(Records for this exercise Opens)
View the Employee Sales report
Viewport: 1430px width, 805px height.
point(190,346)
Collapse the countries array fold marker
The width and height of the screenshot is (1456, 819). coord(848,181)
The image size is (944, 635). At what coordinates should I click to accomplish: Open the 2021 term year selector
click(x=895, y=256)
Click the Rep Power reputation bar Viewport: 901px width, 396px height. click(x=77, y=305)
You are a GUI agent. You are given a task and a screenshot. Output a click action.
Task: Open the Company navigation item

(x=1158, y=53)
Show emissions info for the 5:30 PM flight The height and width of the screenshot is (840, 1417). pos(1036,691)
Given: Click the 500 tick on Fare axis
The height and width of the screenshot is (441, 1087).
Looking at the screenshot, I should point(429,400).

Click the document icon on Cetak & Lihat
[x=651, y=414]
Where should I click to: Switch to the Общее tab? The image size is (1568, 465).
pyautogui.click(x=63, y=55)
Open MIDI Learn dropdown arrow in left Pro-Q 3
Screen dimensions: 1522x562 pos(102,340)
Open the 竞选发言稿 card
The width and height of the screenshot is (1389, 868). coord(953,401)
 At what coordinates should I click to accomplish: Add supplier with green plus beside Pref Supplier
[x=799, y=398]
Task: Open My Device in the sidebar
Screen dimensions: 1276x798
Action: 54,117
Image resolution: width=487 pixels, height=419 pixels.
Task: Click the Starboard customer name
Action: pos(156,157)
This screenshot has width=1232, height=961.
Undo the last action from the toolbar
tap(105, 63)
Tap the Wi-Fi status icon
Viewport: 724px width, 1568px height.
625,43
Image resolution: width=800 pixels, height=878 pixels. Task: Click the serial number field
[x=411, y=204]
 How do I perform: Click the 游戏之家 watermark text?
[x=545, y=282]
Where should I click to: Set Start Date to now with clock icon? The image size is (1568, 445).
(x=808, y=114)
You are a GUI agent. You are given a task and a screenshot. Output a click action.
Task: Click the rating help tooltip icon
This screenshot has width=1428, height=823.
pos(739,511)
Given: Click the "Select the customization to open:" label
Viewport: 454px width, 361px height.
(Records for this exercise Closes)
Would you set down every entry again, exactly?

**Output for this task**
View the Employee Sales report
Viewport: 1430px width, 805px height.
point(190,346)
Collapse the countries array fold marker
The width and height of the screenshot is (1456, 819). coord(848,181)
The image size is (944, 635). At what coordinates should I click to accomplish: Open the 2021 term year selector
click(x=895, y=256)
Click the Rep Power reputation bar Viewport: 901px width, 396px height. click(x=77, y=305)
You are a GUI agent. You are given a task and a screenshot. Output a click action.
Task: Open the Company navigation item

(x=1158, y=53)
Show emissions info for the 5:30 PM flight The height and width of the screenshot is (840, 1417). pos(1036,691)
Given: Click the 500 tick on Fare axis
The height and width of the screenshot is (441, 1087).
Looking at the screenshot, I should point(429,400).

Click the document icon on Cetak & Lihat
[x=651, y=414]
Where should I click to: Switch to the Общее tab? The image size is (1568, 465).
pyautogui.click(x=63, y=55)
Open MIDI Learn dropdown arrow in left Pro-Q 3
Screen dimensions: 1522x562 pos(102,340)
Open the 竞选发言稿 card
The width and height of the screenshot is (1389, 868). coord(953,401)
 At what coordinates should I click to accomplish: Add supplier with green plus beside Pref Supplier
[x=799, y=398]
Task: Open My Device in the sidebar
Screen dimensions: 1276x798
Action: 54,117
Image resolution: width=487 pixels, height=419 pixels.
Task: Click the Starboard customer name
Action: pos(156,157)
This screenshot has width=1232, height=961.
Undo the last action from the toolbar
tap(105, 63)
Tap the Wi-Fi status icon
Viewport: 724px width, 1568px height.
625,43
Image resolution: width=800 pixels, height=878 pixels. Task: Click the serial number field
[x=411, y=204]
 How do I perform: Click the 游戏之家 watermark text?
[x=545, y=282]
Where should I click to: Set Start Date to now with clock icon? The image size is (1568, 445).
(x=808, y=114)
You are a GUI agent. You are given a task and a screenshot. Output a click action.
Task: Click the rating help tooltip icon
This screenshot has width=1428, height=823.
pos(739,511)
Given: Click the "Select the customization to open:" label
Viewport: 454px width, 361px height.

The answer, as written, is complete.